----- Input data -----

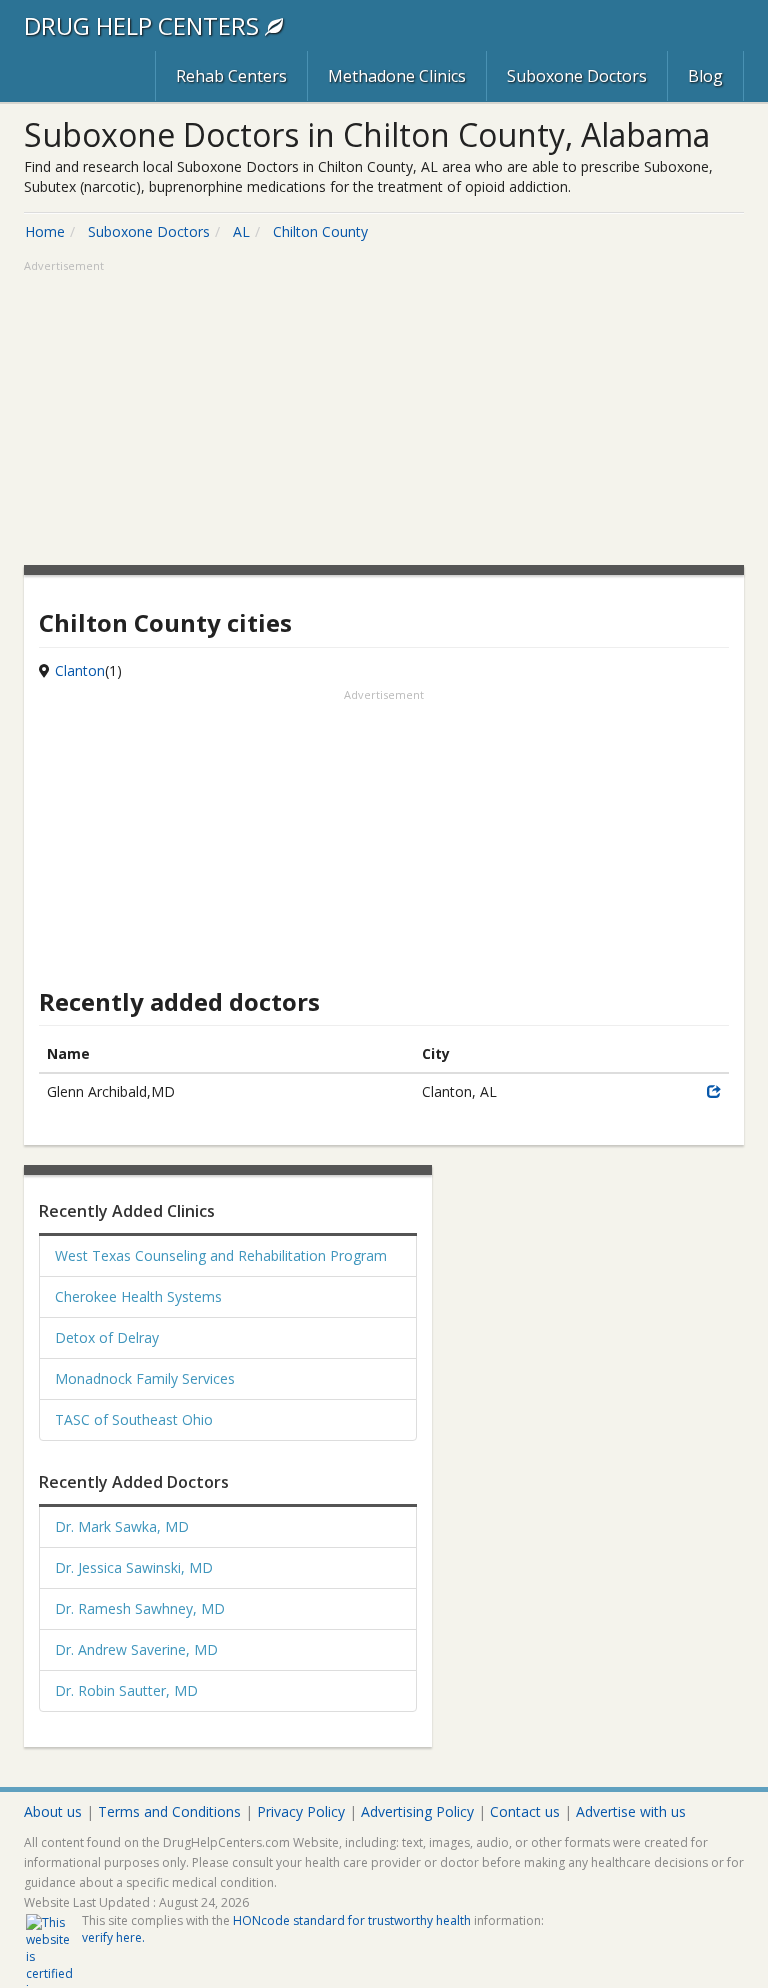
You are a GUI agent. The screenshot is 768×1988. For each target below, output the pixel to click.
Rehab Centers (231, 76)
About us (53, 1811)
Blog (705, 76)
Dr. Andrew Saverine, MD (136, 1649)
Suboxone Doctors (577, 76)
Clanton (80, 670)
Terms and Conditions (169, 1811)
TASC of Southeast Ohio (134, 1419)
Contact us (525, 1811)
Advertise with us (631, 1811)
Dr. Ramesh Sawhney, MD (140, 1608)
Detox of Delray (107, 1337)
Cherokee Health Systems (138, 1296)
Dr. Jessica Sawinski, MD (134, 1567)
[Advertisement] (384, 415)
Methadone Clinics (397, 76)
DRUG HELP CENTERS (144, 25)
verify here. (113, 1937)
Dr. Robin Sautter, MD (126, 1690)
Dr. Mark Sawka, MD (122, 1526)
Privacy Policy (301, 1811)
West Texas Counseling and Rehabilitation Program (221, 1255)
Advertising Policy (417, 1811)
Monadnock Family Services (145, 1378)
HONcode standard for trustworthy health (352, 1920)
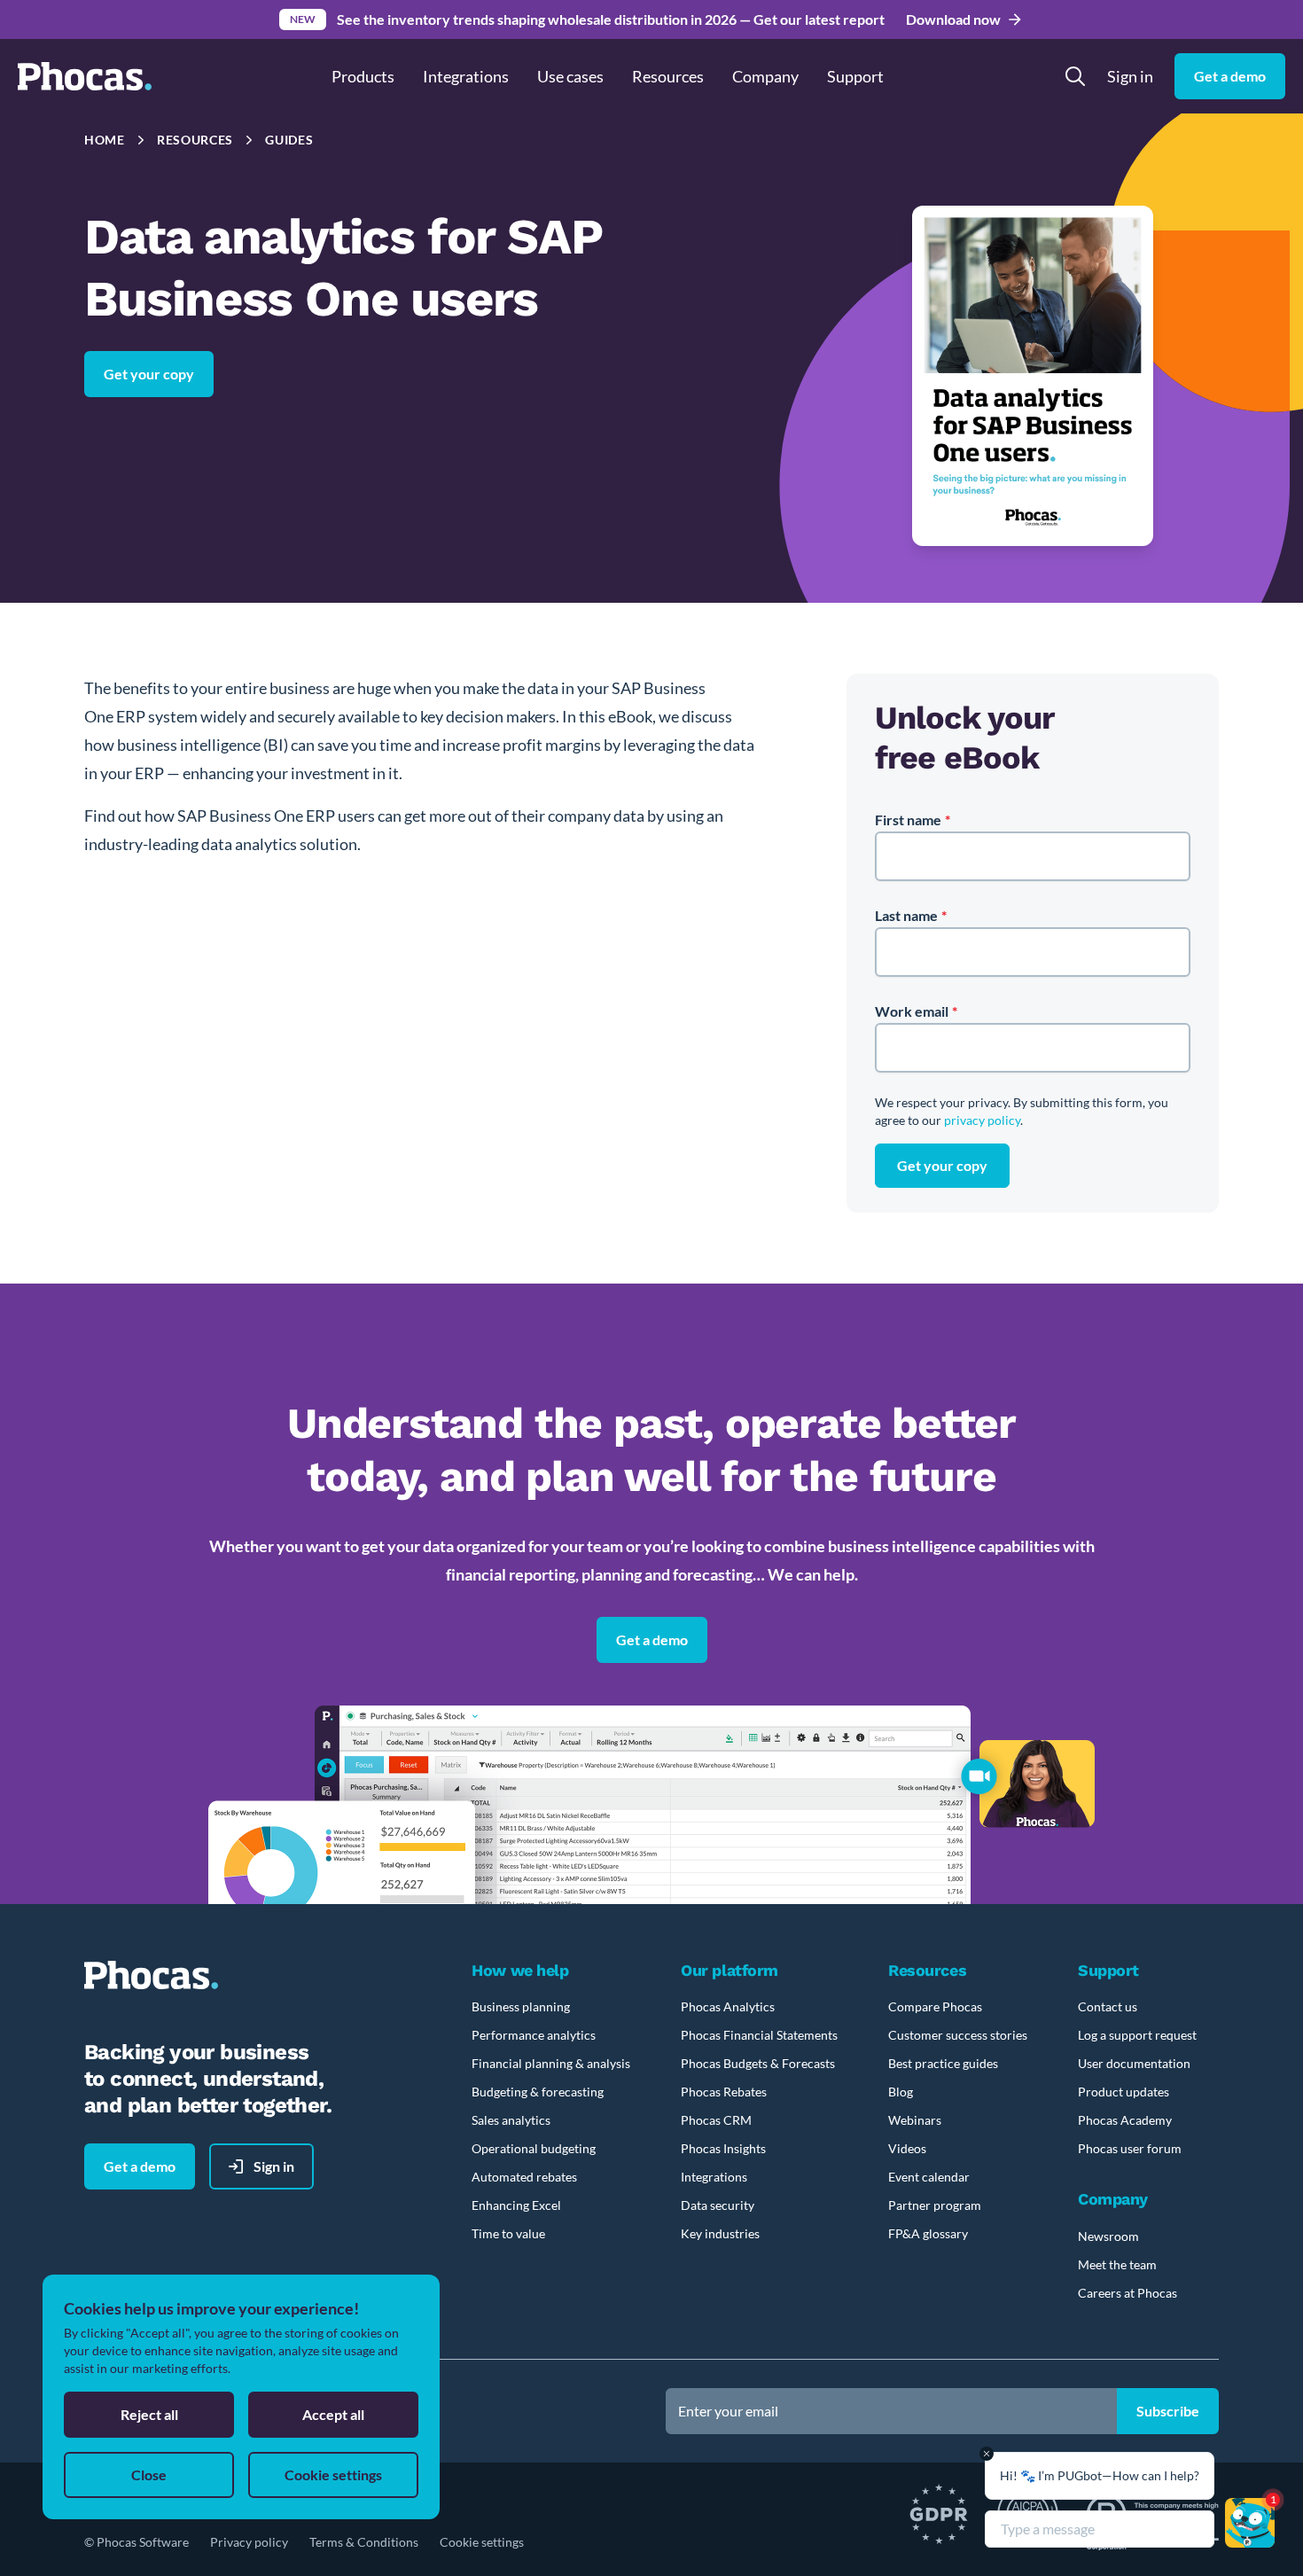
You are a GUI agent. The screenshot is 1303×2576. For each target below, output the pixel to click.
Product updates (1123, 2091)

-----

**What you will do**.
Line by line, retype the records above exactly, minus the images.

**Written solution**.
You are a GUI agent. The screenshot is 768×1988. For each target below, output the pixel to click.
Rehab Centers (231, 76)
About us (53, 1811)
Blog (705, 76)
Dr. Andrew Saverine, MD (136, 1649)
Suboxone Doctors (577, 76)
Clanton (80, 670)
Terms and Conditions (169, 1811)
TASC of Southeast Ohio (134, 1419)
Contact us (525, 1811)
Advertise with us (631, 1811)
Dr. Ramesh Sawhney, MD (140, 1608)
Detox of Delray (107, 1337)
Cherokee Health Systems (138, 1296)
Dr. Jessica Sawinski, MD (134, 1567)
[Advertisement] (384, 415)
Methadone Clinics (397, 76)
DRUG HELP CENTERS (144, 25)
verify here. (113, 1937)
Dr. Robin Sautter, MD (126, 1690)
Dr. Mark Sawka, MD (122, 1526)
Privacy Policy (301, 1811)
West Texas Counseling and Rehabilitation Program (221, 1255)
Advertising Policy (417, 1811)
Monadnock Family Services (145, 1378)
HONcode standard for trustworthy health (352, 1920)
You are a GUI agent. The screenshot is 1303×2576. For each target below, output the pixel to click.
Product updates (1123, 2091)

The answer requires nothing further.